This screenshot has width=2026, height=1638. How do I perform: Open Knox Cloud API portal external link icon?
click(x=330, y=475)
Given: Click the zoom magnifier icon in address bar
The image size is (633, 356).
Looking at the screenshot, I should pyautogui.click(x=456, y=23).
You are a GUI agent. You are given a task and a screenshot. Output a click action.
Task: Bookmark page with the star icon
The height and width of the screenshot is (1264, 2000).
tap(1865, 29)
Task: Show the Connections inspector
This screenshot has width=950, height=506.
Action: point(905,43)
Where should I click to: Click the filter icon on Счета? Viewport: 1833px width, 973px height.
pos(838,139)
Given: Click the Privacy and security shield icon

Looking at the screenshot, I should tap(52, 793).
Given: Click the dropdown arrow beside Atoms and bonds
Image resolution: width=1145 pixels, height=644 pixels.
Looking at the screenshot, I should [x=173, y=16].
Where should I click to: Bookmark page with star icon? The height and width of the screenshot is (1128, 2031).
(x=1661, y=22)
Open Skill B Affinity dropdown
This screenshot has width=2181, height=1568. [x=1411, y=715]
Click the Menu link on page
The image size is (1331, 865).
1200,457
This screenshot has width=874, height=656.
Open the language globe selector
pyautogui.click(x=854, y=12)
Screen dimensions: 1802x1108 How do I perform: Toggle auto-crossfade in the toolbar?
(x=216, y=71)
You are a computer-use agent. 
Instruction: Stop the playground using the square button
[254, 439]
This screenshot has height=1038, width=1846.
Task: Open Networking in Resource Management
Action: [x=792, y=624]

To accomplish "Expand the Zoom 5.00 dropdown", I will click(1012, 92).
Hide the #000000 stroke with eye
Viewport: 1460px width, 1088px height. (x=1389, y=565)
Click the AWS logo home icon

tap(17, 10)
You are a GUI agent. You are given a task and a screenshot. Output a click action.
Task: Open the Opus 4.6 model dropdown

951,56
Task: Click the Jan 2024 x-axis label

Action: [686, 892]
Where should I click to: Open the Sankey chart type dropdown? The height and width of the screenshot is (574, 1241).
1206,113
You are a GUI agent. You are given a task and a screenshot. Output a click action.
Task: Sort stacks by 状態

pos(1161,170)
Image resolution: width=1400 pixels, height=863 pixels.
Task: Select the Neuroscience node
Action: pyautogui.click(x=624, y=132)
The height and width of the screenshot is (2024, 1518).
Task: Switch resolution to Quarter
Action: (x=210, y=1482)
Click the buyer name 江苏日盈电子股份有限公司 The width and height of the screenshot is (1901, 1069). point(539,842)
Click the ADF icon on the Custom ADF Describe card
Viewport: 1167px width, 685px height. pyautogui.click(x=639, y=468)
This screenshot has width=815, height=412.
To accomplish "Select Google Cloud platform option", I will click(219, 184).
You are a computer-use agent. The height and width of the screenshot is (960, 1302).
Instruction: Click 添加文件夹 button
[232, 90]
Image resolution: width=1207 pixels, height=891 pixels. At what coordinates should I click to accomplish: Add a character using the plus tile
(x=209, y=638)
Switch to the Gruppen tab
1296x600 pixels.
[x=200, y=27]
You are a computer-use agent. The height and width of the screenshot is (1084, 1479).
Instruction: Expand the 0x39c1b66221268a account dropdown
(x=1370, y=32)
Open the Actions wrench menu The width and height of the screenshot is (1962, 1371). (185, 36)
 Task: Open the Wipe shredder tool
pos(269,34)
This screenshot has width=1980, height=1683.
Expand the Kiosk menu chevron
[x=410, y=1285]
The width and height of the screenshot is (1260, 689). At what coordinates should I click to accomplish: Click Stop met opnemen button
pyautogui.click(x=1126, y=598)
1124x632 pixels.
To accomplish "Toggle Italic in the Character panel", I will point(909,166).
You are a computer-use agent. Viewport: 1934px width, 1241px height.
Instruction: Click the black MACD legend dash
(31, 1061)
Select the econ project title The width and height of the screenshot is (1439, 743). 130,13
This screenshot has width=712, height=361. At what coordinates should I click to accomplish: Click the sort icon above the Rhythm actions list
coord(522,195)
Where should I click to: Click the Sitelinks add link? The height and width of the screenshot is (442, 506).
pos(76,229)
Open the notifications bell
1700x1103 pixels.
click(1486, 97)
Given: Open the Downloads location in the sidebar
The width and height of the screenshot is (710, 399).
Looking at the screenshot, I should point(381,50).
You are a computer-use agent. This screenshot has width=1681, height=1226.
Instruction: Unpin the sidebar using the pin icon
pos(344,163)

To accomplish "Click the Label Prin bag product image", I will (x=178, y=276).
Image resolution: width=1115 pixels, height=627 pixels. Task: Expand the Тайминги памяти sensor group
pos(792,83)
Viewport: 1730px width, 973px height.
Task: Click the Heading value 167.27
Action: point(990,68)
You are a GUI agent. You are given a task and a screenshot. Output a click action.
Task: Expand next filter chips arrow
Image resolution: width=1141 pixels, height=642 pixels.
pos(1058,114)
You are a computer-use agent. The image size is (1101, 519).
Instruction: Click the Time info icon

[PROBLEM REQUIREMENTS]: Every record should be output precisely as it was given.

[RESPONSE AREA]:
This screenshot has width=2026, height=1638. How do I perform: Open Knox Cloud API portal external link icon?
click(x=330, y=475)
Given: Click the zoom magnifier icon in address bar
The image size is (633, 356).
Looking at the screenshot, I should pyautogui.click(x=456, y=23).
You are a GUI agent. You are given a task and a screenshot. Output a click action.
Task: Bookmark page with the star icon
The height and width of the screenshot is (1264, 2000).
tap(1865, 29)
Task: Show the Connections inspector
This screenshot has width=950, height=506.
Action: point(905,43)
Where should I click to: Click the filter icon on Счета? Viewport: 1833px width, 973px height.
pos(838,139)
Given: Click the Privacy and security shield icon

Looking at the screenshot, I should tap(52, 793).
Given: Click the dropdown arrow beside Atoms and bonds
Image resolution: width=1145 pixels, height=644 pixels.
Looking at the screenshot, I should [x=173, y=16].
Where should I click to: Bookmark page with star icon? The height and width of the screenshot is (1128, 2031).
(x=1661, y=22)
Open Skill B Affinity dropdown
This screenshot has width=2181, height=1568. [x=1411, y=715]
Click the Menu link on page
The image size is (1331, 865).
1200,457
This screenshot has width=874, height=656.
Open the language globe selector
pyautogui.click(x=854, y=12)
Screen dimensions: 1802x1108 How do I perform: Toggle auto-crossfade in the toolbar?
(x=216, y=71)
You are a computer-use agent. 
Instruction: Stop the playground using the square button
[254, 439]
This screenshot has height=1038, width=1846.
Task: Open Networking in Resource Management
Action: [x=792, y=624]

To accomplish "Expand the Zoom 5.00 dropdown", I will click(1012, 92).
Hide the #000000 stroke with eye
Viewport: 1460px width, 1088px height. (x=1389, y=565)
Click the AWS logo home icon

tap(17, 10)
You are a GUI agent. You are given a task and a screenshot. Output a click action.
Task: Open the Opus 4.6 model dropdown

951,56
Task: Click the Jan 2024 x-axis label

Action: [686, 892]
Where should I click to: Open the Sankey chart type dropdown? The height and width of the screenshot is (574, 1241).
1206,113
You are a GUI agent. You are given a task and a screenshot. Output a click action.
Task: Sort stacks by 状態

pos(1161,170)
Image resolution: width=1400 pixels, height=863 pixels.
Task: Select the Neuroscience node
Action: pyautogui.click(x=624, y=132)
The height and width of the screenshot is (2024, 1518).
Task: Switch resolution to Quarter
Action: (x=210, y=1482)
Click the buyer name 江苏日盈电子股份有限公司 The width and height of the screenshot is (1901, 1069). point(539,842)
Click the ADF icon on the Custom ADF Describe card
Viewport: 1167px width, 685px height. pyautogui.click(x=639, y=468)
This screenshot has width=815, height=412.
To accomplish "Select Google Cloud platform option", I will click(219, 184).
You are a computer-use agent. The height and width of the screenshot is (960, 1302).
Instruction: Click 添加文件夹 button
[232, 90]
Image resolution: width=1207 pixels, height=891 pixels. At what coordinates should I click to accomplish: Add a character using the plus tile
(x=209, y=638)
Switch to the Gruppen tab
1296x600 pixels.
[x=200, y=27]
You are a computer-use agent. The height and width of the screenshot is (1084, 1479).
Instruction: Expand the 0x39c1b66221268a account dropdown
(x=1370, y=32)
Open the Actions wrench menu The width and height of the screenshot is (1962, 1371). (185, 36)
 Task: Open the Wipe shredder tool
pos(269,34)
This screenshot has width=1980, height=1683.
Expand the Kiosk menu chevron
[x=410, y=1285]
The width and height of the screenshot is (1260, 689). At what coordinates should I click to accomplish: Click Stop met opnemen button
pyautogui.click(x=1126, y=598)
1124x632 pixels.
To accomplish "Toggle Italic in the Character panel", I will point(909,166).
You are a computer-use agent. Viewport: 1934px width, 1241px height.
Instruction: Click the black MACD legend dash
(31, 1061)
Select the econ project title The width and height of the screenshot is (1439, 743). 130,13
This screenshot has width=712, height=361. At what coordinates should I click to accomplish: Click the sort icon above the Rhythm actions list
coord(522,195)
Where should I click to: Click the Sitelinks add link? The height and width of the screenshot is (442, 506).
pos(76,229)
Open the notifications bell
1700x1103 pixels.
click(1486, 97)
Given: Open the Downloads location in the sidebar
The width and height of the screenshot is (710, 399).
Looking at the screenshot, I should point(381,50).
You are a computer-use agent. This screenshot has width=1681, height=1226.
Instruction: Unpin the sidebar using the pin icon
pos(344,163)

To accomplish "Click the Label Prin bag product image", I will (x=178, y=276).
Image resolution: width=1115 pixels, height=627 pixels. Task: Expand the Тайминги памяти sensor group
pos(792,83)
Viewport: 1730px width, 973px height.
Task: Click the Heading value 167.27
Action: point(990,68)
You are a GUI agent. You are given a task and a screenshot. Output a click action.
Task: Expand next filter chips arrow
Image resolution: width=1141 pixels, height=642 pixels.
pos(1058,114)
You are a computer-use agent. The image size is (1101, 519).
Instruction: Click the Time info icon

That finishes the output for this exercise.